本演習の課題:
1 > 全米女子オープンの記事にある「4日間のトータルスコアをアンダーパーで終えた選手が13名というメジャーらしい難セッティングのなか、ミンジー・リーが2位と4打差、トータル13アンダーで勝利を手にした。」という一文を英語に訳しなさい。
2 > 全米女子オープンの記事のうち、「同大会には畑岡奈紗、笹生優花」という語句を含む箇所から始まり「じています」(井上、以下同)」で終わる部分を、一字一句変えずに書き写しなさい。

文書抜粋:
☆ ☆ ☆ ☆

日本では練習が難しい、“止まらない”砲台グリーンに苦しんだ
ノースカロライナ州サザンパインズの「パインニードルズ・ロッジ&GC」にて開催された、海外メジャー「全米女子オープン」。4日間のトータルスコアをアンダーパーで終えた選手が13名というメジャーらしい難セッティングのなか、ミンジー・リーが2位と4打差、トータル13アンダーで勝利を手にした。
同大会には畑岡奈紗、笹生優花、古江彩佳、渋野日向子ら総勢15名の日本人選手も参戦。うち最高位を見てみると、小祝さくらが20位タイと健闘した。いっぽう、プロコーチ・井上透がコーチとキャディを兼任した識西諭里は予選落ちと悔しい結果に終わった。
井上は「予選のカットラインは3オーバー、対して諭里の最終スコアは10オーバーでしたが、粘り強くプレーしていました」と試合を振り返る。
「プレーしている段階で、3~4オーバーが予選のカットラインだろうなと肌感覚で感じていて。諭里は残り6ホール残したところで5オーバーと粘っていたのですが、インコースの厳しいホールが残っていたのもあり、カットラインから出てしまいました。結果、最後は無理に攻めざるを得なくなり崩れてしまいましたが、予選通過の目はじゅうぶんにあった内容だったとは感じています」(井上、以下同)

☆ ☆ ☆ ☆

資料:

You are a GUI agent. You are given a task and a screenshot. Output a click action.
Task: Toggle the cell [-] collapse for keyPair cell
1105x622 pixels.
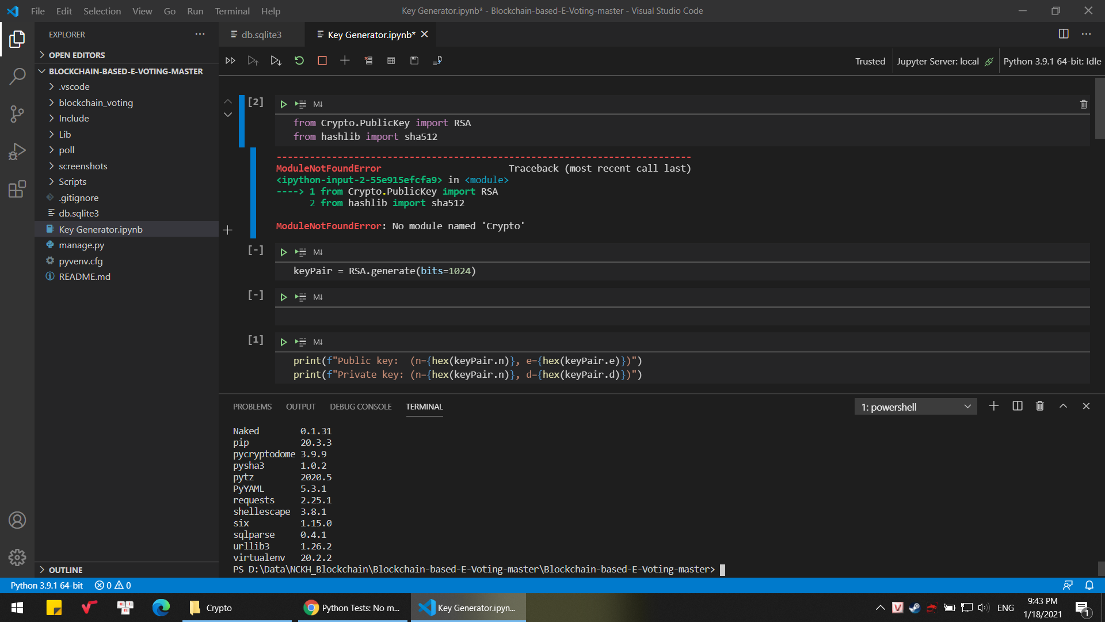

☆ ☆ ☆ ☆

解答:
1 > Amid a tough major-caliber setup in which only 13 players finished the four days under par in total, Minjee Lee claimed the victory at 13 under, four strokes ahead of second place.

2 >
同大会には畑岡奈紗、笹生優花、古江彩佳、渋野日向子ら総勢15名の日本人選手も参戦。うち最高位を見てみると、小祝さくらが20位タイと健闘した。いっぽう、プロコーチ・井上透がコーチとキャディを兼任した識西諭里は予選落ちと悔しい結果に終わった。
井上は「予選のカットラインは3オーバー、対して諭里の最終スコアは10オーバーでしたが、粘り強くプレーしていました」と試合を振り返る。
「プレーしている段階で、3~4オーバーが予選のカットラインだろうなと肌感覚で感じていて。諭里は残り6ホール残したところで5オーバーと粘っていたのですが、インコースの厳しいホールが残っていたのもあり、カットラインから出てしまいました。結果、最後は無理に攻めざるを得なくなり崩れてしまいましたが、予選通過の目はじゅうぶんにあった内容だったとは感じています」(井上、以下同)